The US is on the quarantine list as cases in the world's worst-hit country continue to spiral out of control – with 5.7m cases.
The number of states with quarantines is also growing as governors move to protect residents amid flareups in places such as Florida, Texas, and Arizona.
In spite of this the US has lifted its Global Level 4 warning for Americans wanting to leave the US.
Can I still travel to countries on the quarantine list?
Yes you can, however only for essential travel.
You should check ahead to see what the destination's policies are on arriving from the UK, as many countries want Brits to quarantine on arrival.
You must be prepared to self-isolate in the UK on your return too.
There are also exemptions to the rule, but they are very rare.
Is there a fine if I break quarantine rules?
Yes, you face a fine of up to £1,000 if you fail to self-isolate at home.
Magistrates also have the power to prosecute or to issue unlimited fines for persistent breaches, or for refusal to pay a fine that has already been issued.
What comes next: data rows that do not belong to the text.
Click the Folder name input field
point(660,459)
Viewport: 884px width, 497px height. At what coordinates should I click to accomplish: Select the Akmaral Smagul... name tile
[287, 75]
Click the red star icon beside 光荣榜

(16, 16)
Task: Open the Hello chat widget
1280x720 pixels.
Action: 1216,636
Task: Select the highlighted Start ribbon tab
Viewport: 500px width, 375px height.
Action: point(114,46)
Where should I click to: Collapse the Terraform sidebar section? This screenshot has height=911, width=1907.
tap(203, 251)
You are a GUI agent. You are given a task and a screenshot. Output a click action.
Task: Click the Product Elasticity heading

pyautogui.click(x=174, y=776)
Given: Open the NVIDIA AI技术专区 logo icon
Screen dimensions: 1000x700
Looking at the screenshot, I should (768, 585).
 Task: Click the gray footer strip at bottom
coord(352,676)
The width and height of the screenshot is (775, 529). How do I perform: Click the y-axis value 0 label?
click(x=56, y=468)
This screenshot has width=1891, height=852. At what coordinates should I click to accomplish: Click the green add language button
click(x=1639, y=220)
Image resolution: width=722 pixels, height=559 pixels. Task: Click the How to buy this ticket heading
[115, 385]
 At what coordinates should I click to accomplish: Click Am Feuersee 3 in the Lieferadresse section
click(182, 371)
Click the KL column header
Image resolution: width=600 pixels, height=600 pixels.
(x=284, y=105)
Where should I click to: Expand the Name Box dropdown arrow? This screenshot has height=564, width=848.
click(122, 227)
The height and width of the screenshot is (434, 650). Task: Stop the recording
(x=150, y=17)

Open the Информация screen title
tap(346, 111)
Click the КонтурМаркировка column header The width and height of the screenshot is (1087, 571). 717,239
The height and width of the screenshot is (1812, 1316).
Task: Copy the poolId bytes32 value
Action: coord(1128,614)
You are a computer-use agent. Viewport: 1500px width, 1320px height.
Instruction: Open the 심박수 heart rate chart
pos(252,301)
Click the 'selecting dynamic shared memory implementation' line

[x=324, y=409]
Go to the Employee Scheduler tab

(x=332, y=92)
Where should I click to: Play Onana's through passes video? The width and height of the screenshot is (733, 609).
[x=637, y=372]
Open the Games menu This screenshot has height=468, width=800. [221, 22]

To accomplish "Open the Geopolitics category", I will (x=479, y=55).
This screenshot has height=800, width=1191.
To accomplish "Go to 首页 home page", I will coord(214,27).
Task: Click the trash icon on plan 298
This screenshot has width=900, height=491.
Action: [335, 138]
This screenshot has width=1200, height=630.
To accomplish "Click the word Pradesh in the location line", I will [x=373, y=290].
How are quarantine rules enforced in the UK?
The quarantine is being run and enforced by Border Force, cops, and Public Health England officials.
If returning to the UK from a country on the quarantine list, you will need to provide details of your journey and contact details BEFORE you travel.
Those rules continue to apply for the time being – both to Brits returning to the country and tourists arriving from abroad.
Anyone entering the country must provide contact details and then self-isolate for 14 days, or face a fine of up to £1,000.
Police are conducting checks to ensure people are quarantining and not leaving their residence for the two-week period.
Brits living in the UK can quarantine at their own home, but they are not allowed to leave the house for a fortnight.
Anyone without accommodation should be provided with alternative living space by the government.